OBJETIVO: Reproduce sin ningún cambio todas las entradas que siguen, por favor.
---------- DATOS PROPORCIONADOS
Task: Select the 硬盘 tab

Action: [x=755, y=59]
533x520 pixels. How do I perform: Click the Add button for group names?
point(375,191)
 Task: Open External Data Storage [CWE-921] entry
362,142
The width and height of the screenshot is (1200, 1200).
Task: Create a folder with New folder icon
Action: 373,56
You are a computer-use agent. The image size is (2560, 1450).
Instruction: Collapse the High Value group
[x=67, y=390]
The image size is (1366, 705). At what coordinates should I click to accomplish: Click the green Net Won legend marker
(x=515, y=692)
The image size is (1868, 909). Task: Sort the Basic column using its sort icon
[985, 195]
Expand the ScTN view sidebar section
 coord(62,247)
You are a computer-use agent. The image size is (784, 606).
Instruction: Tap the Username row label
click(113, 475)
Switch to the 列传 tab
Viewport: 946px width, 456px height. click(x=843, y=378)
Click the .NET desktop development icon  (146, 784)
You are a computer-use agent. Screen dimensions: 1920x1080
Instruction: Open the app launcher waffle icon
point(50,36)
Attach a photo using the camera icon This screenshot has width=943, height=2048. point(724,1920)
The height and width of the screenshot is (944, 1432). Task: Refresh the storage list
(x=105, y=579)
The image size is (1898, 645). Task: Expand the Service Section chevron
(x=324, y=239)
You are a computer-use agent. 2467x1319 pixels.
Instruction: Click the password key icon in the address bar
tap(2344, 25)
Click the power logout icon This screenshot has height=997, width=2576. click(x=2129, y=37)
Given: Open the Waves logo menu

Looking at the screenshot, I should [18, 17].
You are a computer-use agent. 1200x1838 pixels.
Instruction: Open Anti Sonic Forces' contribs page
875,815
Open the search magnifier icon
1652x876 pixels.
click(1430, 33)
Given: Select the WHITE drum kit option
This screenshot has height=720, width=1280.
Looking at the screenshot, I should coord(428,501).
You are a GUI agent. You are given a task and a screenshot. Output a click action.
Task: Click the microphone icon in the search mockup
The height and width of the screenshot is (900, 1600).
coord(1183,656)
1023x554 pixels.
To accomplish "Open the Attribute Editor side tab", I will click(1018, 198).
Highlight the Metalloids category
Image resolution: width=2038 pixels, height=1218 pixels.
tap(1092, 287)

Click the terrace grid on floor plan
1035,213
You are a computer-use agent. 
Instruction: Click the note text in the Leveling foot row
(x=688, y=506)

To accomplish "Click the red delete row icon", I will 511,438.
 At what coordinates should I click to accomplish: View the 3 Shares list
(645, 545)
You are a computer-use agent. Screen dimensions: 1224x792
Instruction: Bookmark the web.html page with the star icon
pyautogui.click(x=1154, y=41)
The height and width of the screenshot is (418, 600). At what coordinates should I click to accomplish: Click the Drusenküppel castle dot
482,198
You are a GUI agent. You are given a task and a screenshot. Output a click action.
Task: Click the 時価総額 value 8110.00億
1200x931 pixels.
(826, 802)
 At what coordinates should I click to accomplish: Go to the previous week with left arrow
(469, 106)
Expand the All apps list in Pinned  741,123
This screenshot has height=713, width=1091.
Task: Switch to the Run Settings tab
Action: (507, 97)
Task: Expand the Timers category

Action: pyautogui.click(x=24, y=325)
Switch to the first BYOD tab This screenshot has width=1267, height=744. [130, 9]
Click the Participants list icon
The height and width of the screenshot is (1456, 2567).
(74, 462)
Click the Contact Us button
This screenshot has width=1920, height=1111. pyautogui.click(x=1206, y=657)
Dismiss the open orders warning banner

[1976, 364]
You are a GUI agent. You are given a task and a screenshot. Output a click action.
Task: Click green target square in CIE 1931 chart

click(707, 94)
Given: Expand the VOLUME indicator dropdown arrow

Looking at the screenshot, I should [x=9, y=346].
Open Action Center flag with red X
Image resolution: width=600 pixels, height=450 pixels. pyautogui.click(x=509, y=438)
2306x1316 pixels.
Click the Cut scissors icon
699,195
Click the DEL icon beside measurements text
--------------------
SOLUCIÓN A CONTINUACIÓN:
Task: Select the 硬盘 tab

Action: [x=755, y=59]
533x520 pixels. How do I perform: Click the Add button for group names?
point(375,191)
 Task: Open External Data Storage [CWE-921] entry
362,142
The width and height of the screenshot is (1200, 1200).
Task: Create a folder with New folder icon
Action: 373,56
You are a computer-use agent. The image size is (2560, 1450).
Instruction: Collapse the High Value group
[x=67, y=390]
The image size is (1366, 705). At what coordinates should I click to accomplish: Click the green Net Won legend marker
(x=515, y=692)
The image size is (1868, 909). Task: Sort the Basic column using its sort icon
[985, 195]
Expand the ScTN view sidebar section
 coord(62,247)
You are a computer-use agent. The image size is (784, 606).
Instruction: Tap the Username row label
click(113, 475)
Switch to the 列传 tab
Viewport: 946px width, 456px height. click(x=843, y=378)
Click the .NET desktop development icon  (146, 784)
You are a computer-use agent. Screen dimensions: 1920x1080
Instruction: Open the app launcher waffle icon
point(50,36)
Attach a photo using the camera icon This screenshot has width=943, height=2048. point(724,1920)
The height and width of the screenshot is (944, 1432). Task: Refresh the storage list
(x=105, y=579)
The image size is (1898, 645). Task: Expand the Service Section chevron
(x=324, y=239)
You are a computer-use agent. 2467x1319 pixels.
Instruction: Click the password key icon in the address bar
tap(2344, 25)
Click the power logout icon This screenshot has height=997, width=2576. click(x=2129, y=37)
Given: Open the Waves logo menu

Looking at the screenshot, I should [18, 17].
You are a computer-use agent. 1200x1838 pixels.
Instruction: Open Anti Sonic Forces' contribs page
875,815
Open the search magnifier icon
1652x876 pixels.
click(1430, 33)
Given: Select the WHITE drum kit option
This screenshot has height=720, width=1280.
Looking at the screenshot, I should coord(428,501).
You are a GUI agent. You are given a task and a screenshot. Output a click action.
Task: Click the microphone icon in the search mockup
The height and width of the screenshot is (900, 1600).
coord(1183,656)
1023x554 pixels.
To accomplish "Open the Attribute Editor side tab", I will click(1018, 198).
Highlight the Metalloids category
Image resolution: width=2038 pixels, height=1218 pixels.
tap(1092, 287)

Click the terrace grid on floor plan
1035,213
You are a computer-use agent. 
Instruction: Click the note text in the Leveling foot row
(x=688, y=506)

To accomplish "Click the red delete row icon", I will 511,438.
 At what coordinates should I click to accomplish: View the 3 Shares list
(645, 545)
You are a computer-use agent. Screen dimensions: 1224x792
Instruction: Bookmark the web.html page with the star icon
pyautogui.click(x=1154, y=41)
The height and width of the screenshot is (418, 600). At what coordinates should I click to accomplish: Click the Drusenküppel castle dot
482,198
You are a GUI agent. You are given a task and a screenshot. Output a click action.
Task: Click the 時価総額 value 8110.00億
1200x931 pixels.
(826, 802)
 At what coordinates should I click to accomplish: Go to the previous week with left arrow
(469, 106)
Expand the All apps list in Pinned  741,123
This screenshot has height=713, width=1091.
Task: Switch to the Run Settings tab
Action: (507, 97)
Task: Expand the Timers category

Action: pyautogui.click(x=24, y=325)
Switch to the first BYOD tab This screenshot has width=1267, height=744. [130, 9]
Click the Participants list icon
The height and width of the screenshot is (1456, 2567).
(74, 462)
Click the Contact Us button
This screenshot has width=1920, height=1111. pyautogui.click(x=1206, y=657)
Dismiss the open orders warning banner

[1976, 364]
You are a GUI agent. You are given a task and a screenshot. Output a click action.
Task: Click green target square in CIE 1931 chart

click(707, 94)
Given: Expand the VOLUME indicator dropdown arrow

Looking at the screenshot, I should [x=9, y=346].
Open Action Center flag with red X
Image resolution: width=600 pixels, height=450 pixels. pyautogui.click(x=509, y=438)
2306x1316 pixels.
Click the Cut scissors icon
699,195
Click the DEL icon beside measurements text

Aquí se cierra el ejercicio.